Task details> Transcribe the listing word for word. Begin at its first line and end with the line containing "Branchen (410, 31)".

Material shown>
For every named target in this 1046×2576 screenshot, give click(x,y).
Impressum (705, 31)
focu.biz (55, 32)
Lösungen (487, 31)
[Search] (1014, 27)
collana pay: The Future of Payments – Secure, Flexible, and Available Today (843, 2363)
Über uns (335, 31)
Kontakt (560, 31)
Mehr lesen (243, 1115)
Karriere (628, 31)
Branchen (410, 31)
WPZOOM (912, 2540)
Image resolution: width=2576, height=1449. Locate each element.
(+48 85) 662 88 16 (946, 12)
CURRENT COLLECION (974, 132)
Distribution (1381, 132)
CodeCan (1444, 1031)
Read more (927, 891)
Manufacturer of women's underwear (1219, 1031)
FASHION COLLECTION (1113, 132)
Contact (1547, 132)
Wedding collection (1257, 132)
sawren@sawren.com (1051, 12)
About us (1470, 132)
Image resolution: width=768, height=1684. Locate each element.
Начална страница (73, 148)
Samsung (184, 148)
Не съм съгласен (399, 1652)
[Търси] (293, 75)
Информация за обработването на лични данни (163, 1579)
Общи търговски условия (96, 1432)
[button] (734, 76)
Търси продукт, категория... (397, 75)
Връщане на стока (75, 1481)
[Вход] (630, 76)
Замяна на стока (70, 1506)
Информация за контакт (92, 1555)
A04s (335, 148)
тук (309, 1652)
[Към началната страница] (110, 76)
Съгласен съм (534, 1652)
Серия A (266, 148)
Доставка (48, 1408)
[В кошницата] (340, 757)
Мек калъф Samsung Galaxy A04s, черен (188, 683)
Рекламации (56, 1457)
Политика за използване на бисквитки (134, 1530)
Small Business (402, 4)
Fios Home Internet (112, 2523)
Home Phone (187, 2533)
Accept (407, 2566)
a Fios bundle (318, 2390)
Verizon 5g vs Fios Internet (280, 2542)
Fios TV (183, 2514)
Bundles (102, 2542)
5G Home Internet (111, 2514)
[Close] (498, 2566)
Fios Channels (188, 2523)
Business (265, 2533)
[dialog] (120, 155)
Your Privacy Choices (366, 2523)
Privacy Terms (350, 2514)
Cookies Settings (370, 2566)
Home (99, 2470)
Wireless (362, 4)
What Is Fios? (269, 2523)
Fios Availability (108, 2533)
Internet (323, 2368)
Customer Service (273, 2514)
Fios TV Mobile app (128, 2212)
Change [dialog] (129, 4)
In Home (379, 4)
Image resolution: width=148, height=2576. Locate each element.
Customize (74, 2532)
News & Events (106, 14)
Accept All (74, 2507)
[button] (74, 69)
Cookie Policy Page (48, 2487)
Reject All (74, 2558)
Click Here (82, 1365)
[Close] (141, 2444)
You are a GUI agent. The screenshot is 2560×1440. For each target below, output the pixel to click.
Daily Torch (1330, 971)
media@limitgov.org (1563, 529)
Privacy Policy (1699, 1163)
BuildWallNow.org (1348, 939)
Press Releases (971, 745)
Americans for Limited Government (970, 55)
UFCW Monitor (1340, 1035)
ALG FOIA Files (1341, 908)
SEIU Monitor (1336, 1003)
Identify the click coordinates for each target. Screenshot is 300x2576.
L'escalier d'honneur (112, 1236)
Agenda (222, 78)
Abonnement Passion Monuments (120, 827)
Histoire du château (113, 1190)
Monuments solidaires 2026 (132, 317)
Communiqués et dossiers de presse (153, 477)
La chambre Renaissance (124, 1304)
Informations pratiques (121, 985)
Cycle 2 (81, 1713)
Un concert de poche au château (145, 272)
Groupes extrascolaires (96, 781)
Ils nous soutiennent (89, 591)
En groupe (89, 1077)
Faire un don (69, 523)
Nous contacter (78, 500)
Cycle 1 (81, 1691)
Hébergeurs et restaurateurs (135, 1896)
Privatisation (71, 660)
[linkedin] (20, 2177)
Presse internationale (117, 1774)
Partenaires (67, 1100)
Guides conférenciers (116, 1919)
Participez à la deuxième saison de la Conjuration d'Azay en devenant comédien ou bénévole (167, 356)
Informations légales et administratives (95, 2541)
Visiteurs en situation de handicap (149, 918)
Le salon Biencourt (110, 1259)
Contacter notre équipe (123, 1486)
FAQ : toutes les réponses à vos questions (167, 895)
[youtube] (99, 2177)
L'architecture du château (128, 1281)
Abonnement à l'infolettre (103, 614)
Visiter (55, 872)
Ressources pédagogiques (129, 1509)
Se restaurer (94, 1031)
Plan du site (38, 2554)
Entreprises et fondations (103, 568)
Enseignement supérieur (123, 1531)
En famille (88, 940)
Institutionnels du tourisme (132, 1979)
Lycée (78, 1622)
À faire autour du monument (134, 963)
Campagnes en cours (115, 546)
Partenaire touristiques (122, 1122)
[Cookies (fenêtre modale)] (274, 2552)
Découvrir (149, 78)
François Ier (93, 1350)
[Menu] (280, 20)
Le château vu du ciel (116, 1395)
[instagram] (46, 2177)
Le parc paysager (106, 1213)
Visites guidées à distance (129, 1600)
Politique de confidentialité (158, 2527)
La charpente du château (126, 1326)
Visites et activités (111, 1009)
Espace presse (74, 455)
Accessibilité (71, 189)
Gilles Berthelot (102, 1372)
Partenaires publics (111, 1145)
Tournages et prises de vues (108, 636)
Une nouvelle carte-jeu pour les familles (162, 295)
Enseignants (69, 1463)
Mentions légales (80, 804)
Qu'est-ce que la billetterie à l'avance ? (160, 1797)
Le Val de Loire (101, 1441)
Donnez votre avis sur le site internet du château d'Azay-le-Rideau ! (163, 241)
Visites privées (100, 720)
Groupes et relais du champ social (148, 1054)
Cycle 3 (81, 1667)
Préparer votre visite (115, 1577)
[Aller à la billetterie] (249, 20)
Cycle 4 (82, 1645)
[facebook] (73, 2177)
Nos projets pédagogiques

Output of the task>
For every named target in this 1046×2576 screenshot, give click(x,y).
Impressum (705, 31)
focu.biz (55, 32)
Lösungen (487, 31)
[Search] (1014, 27)
collana pay: The Future of Payments – Secure, Flexible, and Available Today (843, 2363)
Über uns (335, 31)
Kontakt (560, 31)
Mehr lesen (243, 1115)
Karriere (628, 31)
Branchen (410, 31)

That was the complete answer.